Classic stem 2 — Pediatric exposure: 2-year-old swallowed "two of grandma's pills" for migraines. Currently alert, vitals normal, ECG normal. → Answer: ED observation ≥ 6 hours with serial ECGs, even though asymptomatic.
Classic stem 3 — Seizure management: TCA overdose patient develops generalized tonic-clonic seizure. → Answer: IV lorazepam. Distractor: phenytoin (wrong — contraindicated).
Classic stem 4 — Refractory hypotension: Wide QRS, BP 70/40 despite fluids and bicarbonate. → Answer: norepinephrine. Distractor: dopamine (less effective due to depleted endogenous catecholamines).
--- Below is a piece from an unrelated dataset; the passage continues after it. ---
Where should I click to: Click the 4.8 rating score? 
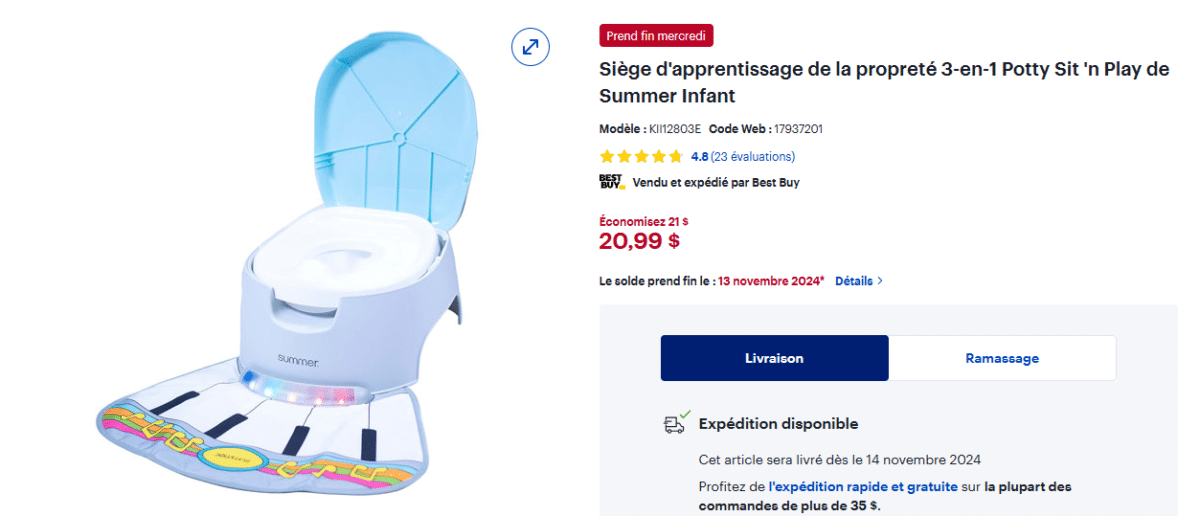pyautogui.click(x=699, y=156)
Classic stem 5 — ECG recognition: ECG shows sinus tachycardia, QRS 130 ms, R wave 5 mm in aVR. → Diagnosis: TCA toxicity.
Classic stem 6 — Drug interaction: Elderly patient on amitriptyline started on fluoxetine for depression, develops confusion and wide QRS. → Mechanism: CYP2D6 inhibition raising TCA levels.
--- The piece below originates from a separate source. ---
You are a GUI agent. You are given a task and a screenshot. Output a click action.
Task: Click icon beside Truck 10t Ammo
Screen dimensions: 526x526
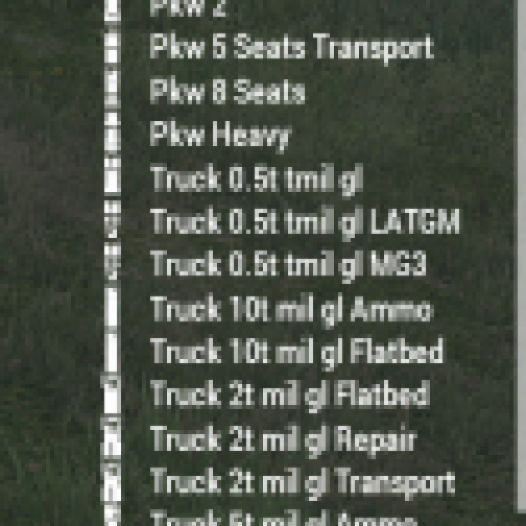click(112, 310)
Classic stem 7 — Discharge/ethics: Patient recovered from overdose now asks to leave; still endorses suicidal ideation. → Answer: psychiatric hold, capacity lacking; continue treatment.
Classic stem 8 — Avoid these drugs: Patient with TCA overdose develops VT. Best antiarrhythmic? → Answer: lidocaine (avoid procainamide, amiodarone preferred over Ia/Ic but still cautious).
Classic stem 9 — Decontamination: Patient arrives 30 min after ingestion, intubated. → Answer: activated charcoal via NG.
Classic stem 10 — Lipid emulsion: Cardiac arrest from TCA refractory to ACLS and bicarbonate → Intralipid 20%.
Solid White Background
One-Line Recap

TCA overdose is a sodium-channel-blocking, anticholinergic, cardiotoxic emergency in which a QRS ≥ 100 ms or any hemodynamic instability mandates immediate IV sodium bicarbonate, supportive care with benzodiazepines for seizures and norepinephrine for hypotension, ICU admission, and post-stabilization psychiatric evaluation with means restriction and 7-day follow-up.

Board pearl: The Step 3 examinee who masters one algorithm — "QRS ≥ 100 ms → bicarbonate; seizure → benzodiazepine; shock → norepinephrine; refractory → lipid emulsion and ECMO; intentional → psych hold and 7-day follow-up" — will answer virtually every TCA overdose vignette correctly, including the ethical, pharmacologic, ECG-interpretation, and disposition variations the boards rotate through year after year.

Recognize: wide-complex tachycardia + anticholinergic toxidrome + altered mental status + seizure history; check for prominent R wave in aVR.
Treat: sodium bicarbonate boluses (1–2 mEq/kg) until QRS narrows or pH 7.50–7.55; benzodiazepines for seizures; norepinephrine for shock; lipid emulsion and ECMO for refractory cases.
Avoid: phenytoin, physostigmine, flumazenil, procainamide, dopamine, hemodialysis — these are the recurring "wrong answer" choices.
Disposition: ICU for any symptomatic patient; 6-hour observation for asymptomatic; psychiatric hold and inpatient admission for intentional ingestions; 7-day post-discharge follow-up; switch chronic TCA users to safer alternatives (SNRI, gabapentin, topiramate) with limited dispensing and means restriction counseling.